Data under study:
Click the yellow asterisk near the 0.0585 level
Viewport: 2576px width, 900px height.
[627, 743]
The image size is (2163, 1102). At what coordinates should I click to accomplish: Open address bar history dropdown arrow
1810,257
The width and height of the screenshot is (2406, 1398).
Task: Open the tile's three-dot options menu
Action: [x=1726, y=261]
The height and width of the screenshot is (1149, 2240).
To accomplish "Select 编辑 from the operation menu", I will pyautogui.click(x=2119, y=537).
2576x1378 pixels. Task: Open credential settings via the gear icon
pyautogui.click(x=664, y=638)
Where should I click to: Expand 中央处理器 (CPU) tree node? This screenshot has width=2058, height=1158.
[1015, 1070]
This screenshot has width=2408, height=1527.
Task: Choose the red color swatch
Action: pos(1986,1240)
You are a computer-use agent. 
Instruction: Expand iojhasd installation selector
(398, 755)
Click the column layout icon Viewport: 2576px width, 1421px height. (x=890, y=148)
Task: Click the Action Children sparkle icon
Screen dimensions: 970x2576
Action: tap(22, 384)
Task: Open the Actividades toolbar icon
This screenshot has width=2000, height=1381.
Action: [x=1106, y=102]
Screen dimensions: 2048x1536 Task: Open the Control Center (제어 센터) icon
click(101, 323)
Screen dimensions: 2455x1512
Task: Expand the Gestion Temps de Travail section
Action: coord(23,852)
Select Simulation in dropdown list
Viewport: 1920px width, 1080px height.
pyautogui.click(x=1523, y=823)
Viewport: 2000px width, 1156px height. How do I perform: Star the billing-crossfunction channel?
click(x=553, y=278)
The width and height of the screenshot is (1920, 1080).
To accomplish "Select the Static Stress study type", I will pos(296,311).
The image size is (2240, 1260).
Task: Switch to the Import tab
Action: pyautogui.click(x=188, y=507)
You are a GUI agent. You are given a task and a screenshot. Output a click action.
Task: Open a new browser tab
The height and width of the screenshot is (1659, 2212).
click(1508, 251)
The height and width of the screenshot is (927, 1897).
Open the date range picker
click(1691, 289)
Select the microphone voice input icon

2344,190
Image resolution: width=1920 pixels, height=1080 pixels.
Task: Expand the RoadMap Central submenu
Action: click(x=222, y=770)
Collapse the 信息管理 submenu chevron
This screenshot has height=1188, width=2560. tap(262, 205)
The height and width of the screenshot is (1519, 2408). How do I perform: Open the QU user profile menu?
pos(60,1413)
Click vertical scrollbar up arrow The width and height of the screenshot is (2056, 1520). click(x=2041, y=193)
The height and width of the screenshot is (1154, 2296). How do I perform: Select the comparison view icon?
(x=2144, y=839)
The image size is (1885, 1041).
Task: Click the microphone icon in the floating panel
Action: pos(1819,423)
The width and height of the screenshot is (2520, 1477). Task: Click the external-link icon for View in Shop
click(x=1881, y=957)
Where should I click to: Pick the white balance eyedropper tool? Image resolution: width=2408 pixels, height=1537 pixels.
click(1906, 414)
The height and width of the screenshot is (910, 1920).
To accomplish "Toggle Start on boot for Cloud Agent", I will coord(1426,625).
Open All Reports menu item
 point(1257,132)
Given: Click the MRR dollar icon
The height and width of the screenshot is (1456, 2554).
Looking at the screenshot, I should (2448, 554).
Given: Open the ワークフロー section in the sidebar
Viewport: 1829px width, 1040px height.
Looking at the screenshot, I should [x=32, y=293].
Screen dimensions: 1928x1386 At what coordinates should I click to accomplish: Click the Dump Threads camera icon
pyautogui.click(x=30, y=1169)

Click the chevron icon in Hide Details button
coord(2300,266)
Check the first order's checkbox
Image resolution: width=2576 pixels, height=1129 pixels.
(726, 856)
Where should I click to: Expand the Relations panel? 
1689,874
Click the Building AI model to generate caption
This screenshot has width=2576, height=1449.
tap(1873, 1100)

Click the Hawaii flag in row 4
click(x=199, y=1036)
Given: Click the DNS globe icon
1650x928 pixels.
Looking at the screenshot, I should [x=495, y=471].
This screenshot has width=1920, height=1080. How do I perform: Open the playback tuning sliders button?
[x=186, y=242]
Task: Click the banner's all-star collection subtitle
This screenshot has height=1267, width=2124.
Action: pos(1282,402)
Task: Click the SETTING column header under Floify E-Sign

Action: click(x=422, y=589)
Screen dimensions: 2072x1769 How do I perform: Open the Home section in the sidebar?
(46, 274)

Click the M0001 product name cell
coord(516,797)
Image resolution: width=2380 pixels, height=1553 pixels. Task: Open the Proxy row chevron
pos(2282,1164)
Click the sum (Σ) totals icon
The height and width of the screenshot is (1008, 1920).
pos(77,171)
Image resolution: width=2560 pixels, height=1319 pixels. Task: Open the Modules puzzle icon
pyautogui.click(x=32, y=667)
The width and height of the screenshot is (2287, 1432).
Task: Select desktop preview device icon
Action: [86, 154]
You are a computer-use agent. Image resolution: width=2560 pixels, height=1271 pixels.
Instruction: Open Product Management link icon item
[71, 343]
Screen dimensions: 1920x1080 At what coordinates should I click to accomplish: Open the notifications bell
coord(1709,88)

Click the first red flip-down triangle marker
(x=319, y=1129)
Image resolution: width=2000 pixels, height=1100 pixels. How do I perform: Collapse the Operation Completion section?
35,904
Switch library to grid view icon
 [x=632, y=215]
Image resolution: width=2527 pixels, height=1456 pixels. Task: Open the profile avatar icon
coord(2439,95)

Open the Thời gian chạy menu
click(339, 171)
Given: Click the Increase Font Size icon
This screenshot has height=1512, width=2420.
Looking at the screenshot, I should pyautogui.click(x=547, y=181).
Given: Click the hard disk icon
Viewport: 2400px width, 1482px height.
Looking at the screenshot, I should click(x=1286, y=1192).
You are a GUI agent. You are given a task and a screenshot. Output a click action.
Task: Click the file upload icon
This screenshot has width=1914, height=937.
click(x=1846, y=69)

Exercise:
Could you return all of the entries exactly as they stand?

Answer area:
Click the yellow asterisk near the 0.0585 level
Viewport: 2576px width, 900px height.
[627, 743]
The image size is (2163, 1102). At what coordinates should I click to accomplish: Open address bar history dropdown arrow
1810,257
The width and height of the screenshot is (2406, 1398).
Task: Open the tile's three-dot options menu
Action: [x=1726, y=261]
The height and width of the screenshot is (1149, 2240).
To accomplish "Select 编辑 from the operation menu", I will pyautogui.click(x=2119, y=537).
2576x1378 pixels. Task: Open credential settings via the gear icon
pyautogui.click(x=664, y=638)
Where should I click to: Expand 中央处理器 (CPU) tree node? This screenshot has width=2058, height=1158.
[1015, 1070]
This screenshot has width=2408, height=1527.
Task: Choose the red color swatch
Action: pos(1986,1240)
You are a computer-use agent. 
Instruction: Expand iojhasd installation selector
(398, 755)
Click the column layout icon Viewport: 2576px width, 1421px height. (x=890, y=148)
Task: Click the Action Children sparkle icon
Screen dimensions: 970x2576
Action: tap(22, 384)
Task: Open the Actividades toolbar icon
This screenshot has width=2000, height=1381.
Action: [x=1106, y=102]
Screen dimensions: 2048x1536 Task: Open the Control Center (제어 센터) icon
click(101, 323)
Screen dimensions: 2455x1512
Task: Expand the Gestion Temps de Travail section
Action: coord(23,852)
Select Simulation in dropdown list
Viewport: 1920px width, 1080px height.
pyautogui.click(x=1523, y=823)
Viewport: 2000px width, 1156px height. How do I perform: Star the billing-crossfunction channel?
click(x=553, y=278)
The width and height of the screenshot is (1920, 1080).
To accomplish "Select the Static Stress study type", I will pos(296,311).
The image size is (2240, 1260).
Task: Switch to the Import tab
Action: pyautogui.click(x=188, y=507)
You are a GUI agent. You are given a task and a screenshot. Output a click action.
Task: Open a new browser tab
The height and width of the screenshot is (1659, 2212).
click(1508, 251)
The height and width of the screenshot is (927, 1897).
Open the date range picker
click(1691, 289)
Select the microphone voice input icon

2344,190
Image resolution: width=1920 pixels, height=1080 pixels.
Task: Expand the RoadMap Central submenu
Action: click(x=222, y=770)
Collapse the 信息管理 submenu chevron
This screenshot has height=1188, width=2560. tap(262, 205)
The height and width of the screenshot is (1519, 2408). How do I perform: Open the QU user profile menu?
pos(60,1413)
Click vertical scrollbar up arrow The width and height of the screenshot is (2056, 1520). click(x=2041, y=193)
The height and width of the screenshot is (1154, 2296). How do I perform: Select the comparison view icon?
(x=2144, y=839)
The image size is (1885, 1041).
Task: Click the microphone icon in the floating panel
Action: pos(1819,423)
The width and height of the screenshot is (2520, 1477). Task: Click the external-link icon for View in Shop
click(x=1881, y=957)
Where should I click to: Pick the white balance eyedropper tool? Image resolution: width=2408 pixels, height=1537 pixels.
click(1906, 414)
The height and width of the screenshot is (910, 1920).
To accomplish "Toggle Start on boot for Cloud Agent", I will coord(1426,625).
Open All Reports menu item
 point(1257,132)
Given: Click the MRR dollar icon
The height and width of the screenshot is (1456, 2554).
Looking at the screenshot, I should (2448, 554).
Given: Open the ワークフロー section in the sidebar
Viewport: 1829px width, 1040px height.
Looking at the screenshot, I should [x=32, y=293].
Screen dimensions: 1928x1386 At what coordinates should I click to accomplish: Click the Dump Threads camera icon
pyautogui.click(x=30, y=1169)

Click the chevron icon in Hide Details button
coord(2300,266)
Check the first order's checkbox
Image resolution: width=2576 pixels, height=1129 pixels.
(726, 856)
Where should I click to: Expand the Relations panel? 
1689,874
Click the Building AI model to generate caption
This screenshot has width=2576, height=1449.
tap(1873, 1100)

Click the Hawaii flag in row 4
click(x=199, y=1036)
Given: Click the DNS globe icon
1650x928 pixels.
Looking at the screenshot, I should [x=495, y=471].
This screenshot has width=1920, height=1080. How do I perform: Open the playback tuning sliders button?
[x=186, y=242]
Task: Click the banner's all-star collection subtitle
This screenshot has height=1267, width=2124.
Action: pos(1282,402)
Task: Click the SETTING column header under Floify E-Sign

Action: click(x=422, y=589)
Screen dimensions: 2072x1769 How do I perform: Open the Home section in the sidebar?
(46, 274)

Click the M0001 product name cell
coord(516,797)
Image resolution: width=2380 pixels, height=1553 pixels. Task: Open the Proxy row chevron
pos(2282,1164)
Click the sum (Σ) totals icon
The height and width of the screenshot is (1008, 1920).
pos(77,171)
Image resolution: width=2560 pixels, height=1319 pixels. Task: Open the Modules puzzle icon
pyautogui.click(x=32, y=667)
The width and height of the screenshot is (2287, 1432).
Task: Select desktop preview device icon
Action: [86, 154]
You are a computer-use agent. Image resolution: width=2560 pixels, height=1271 pixels.
Instruction: Open Product Management link icon item
[71, 343]
Screen dimensions: 1920x1080 At what coordinates should I click to accomplish: Open the notifications bell
coord(1709,88)

Click the first red flip-down triangle marker
(x=319, y=1129)
Image resolution: width=2000 pixels, height=1100 pixels. How do I perform: Collapse the Operation Completion section?
35,904
Switch library to grid view icon
 [x=632, y=215]
Image resolution: width=2527 pixels, height=1456 pixels. Task: Open the profile avatar icon
coord(2439,95)

Open the Thời gian chạy menu
click(339, 171)
Given: Click the Increase Font Size icon
This screenshot has height=1512, width=2420.
Looking at the screenshot, I should pyautogui.click(x=547, y=181).
Given: Click the hard disk icon
Viewport: 2400px width, 1482px height.
Looking at the screenshot, I should click(x=1286, y=1192).
You are a GUI agent. You are given a task and a screenshot. Output a click action.
Task: Click the file upload icon
This screenshot has width=1914, height=937.
click(x=1846, y=69)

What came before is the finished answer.